Document text
--- Start ---
ABOUT PEOPLE SEASON ONE SEASON TWO DIRECTIONS CONTACT



-
Sint- Anna -Pede,
Dilbeek, Belgium


“We have fertile dreams, landscape-wide aspirations and determination to become autonomous from large-scale food systems. We wish to shape stable networks of producers and consumers that can support a regional economy whereby “bread becomes the currency of resistance.”
-
Tijs Boelens, Farmer, DeGroentelaar, Pajottenland, Belgium



- - - - - - - - - - - - - - - - - - - - - - - - - - - - - - - - - - - - - - - - - - -

Open Akker is a multi-species gathering upon a small plot (of land) in the Pajottenland - the land where Pieter Bruegel the Elder portrayed peasants in The Harvesters and The Magpie on the Gallows. A rassemblement of farmers, seeds, soil, birds and trees flanked by a high-speed train and two roads in proximity to a watermill, form the scene of a series of actions. In intimate relation, this constellation enables the shift of a fallow field to a ‘new commons’ - a collectively farmed land dedicated to the propagation and multiplication of peasant seeds.

2018 - 2019
Season One

Open Akker was established in 2019 within the framework of Bruegel's Eye: Reconstructing the Landscape, an open-air exhibition in the Pajottenland in Dilbeek, Belgium. Fifteen contemporary artists and designers invited to look at the landscape through the eyes of Pieter Bruegel the Elder.

Open Akker was initiated by Futurefarmers as a durational public artwork enabling a slow, reflective process of repair, resilience and reflection on our habits of landuse. In collaboration with Livia Cahn, Tijs Boelens/De Groentelaar and Didier Demorcy/Li Mestère among others, our first season awakened this plot which is now a stage for things to come.
--- End ---
Entries
--- Start ---
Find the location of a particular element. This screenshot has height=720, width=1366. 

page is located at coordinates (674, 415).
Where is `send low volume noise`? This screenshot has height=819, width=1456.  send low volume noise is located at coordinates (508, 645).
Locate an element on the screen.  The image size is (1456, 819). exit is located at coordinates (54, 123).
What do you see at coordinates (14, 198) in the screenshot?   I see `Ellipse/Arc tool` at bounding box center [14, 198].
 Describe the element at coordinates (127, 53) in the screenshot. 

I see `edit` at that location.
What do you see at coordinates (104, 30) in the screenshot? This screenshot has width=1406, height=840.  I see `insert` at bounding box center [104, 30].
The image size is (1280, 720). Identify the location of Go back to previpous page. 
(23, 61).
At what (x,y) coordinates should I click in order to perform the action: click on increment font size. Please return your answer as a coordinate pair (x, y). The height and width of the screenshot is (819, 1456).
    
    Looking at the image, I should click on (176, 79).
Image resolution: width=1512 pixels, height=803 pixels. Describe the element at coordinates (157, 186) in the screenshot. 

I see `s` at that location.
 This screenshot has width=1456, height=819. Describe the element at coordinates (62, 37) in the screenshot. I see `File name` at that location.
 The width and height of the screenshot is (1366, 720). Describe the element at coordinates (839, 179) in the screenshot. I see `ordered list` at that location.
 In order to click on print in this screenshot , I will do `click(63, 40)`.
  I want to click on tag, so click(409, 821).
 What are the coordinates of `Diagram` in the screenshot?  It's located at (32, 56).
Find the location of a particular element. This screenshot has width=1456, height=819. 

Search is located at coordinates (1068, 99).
--- End ---
Short problem 1
Using the Open Akker page, answer these:
(a) What work does Tijs Boelens do, according to the line below the quote?
(b) In what year was Open Akker established?
(c) Who initiated Open Akker as a durational public artwork?
Short problem 2
Print the part of the Open Akker page that opens with the words containing "Open Akker was established" and closes with "things to come.".
Short problem 3
Give what follows on the Open Akker page, picking up right after its final sentence.

Final result 1
(a) He is a farmer.
(b) 2019
(c) Futurefarmers

Final result 2
Open Akker was established in 2019 within the framework of Bruegel's Eye: Reconstructing the Landscape, an open-air exhibition in the Pajottenland in Dilbeek, Belgium. Fifteen contemporary artists and designers invited to look at the landscape through the eyes of Pieter Bruegel the Elder.

Open Akker was initiated by Futurefarmers as a durational public artwork enabling a slow, reflective process of repair, resilience and reflection on our habits of landuse. In collaboration with Livia Cahn, Tijs Boelens/De Groentelaar and Didier Demorcy/Li Mestère among others, our first season awakened this plot which is now a stage for things to come.

Final result 3
2020-
Season Two

Open Akker continues with new collaborators.





By hand and harrow, the soil of Open Akker is prepared - a stage is set. A “collection” of twenty-five distinct varieties of peasant grains sown seed by seed by the association Li Mestère. On the same field, a “peasant” mix of wheat and rye (masteluin) is wildly scattered by De Groentelaar to make flour for ‘resistance bread’ at the nearby mill. The plot resonates with different practices, temporalities and agencies by entangling millers with soils, seeds with late medieval paintings and observations with actions.




Derived from Old French paisent “local inhabitant” and Modern French from pais “country, region”
Late Latin pagensis “(inhabitant) of the district,” from Latin pagus “country or rural district” (see pagan).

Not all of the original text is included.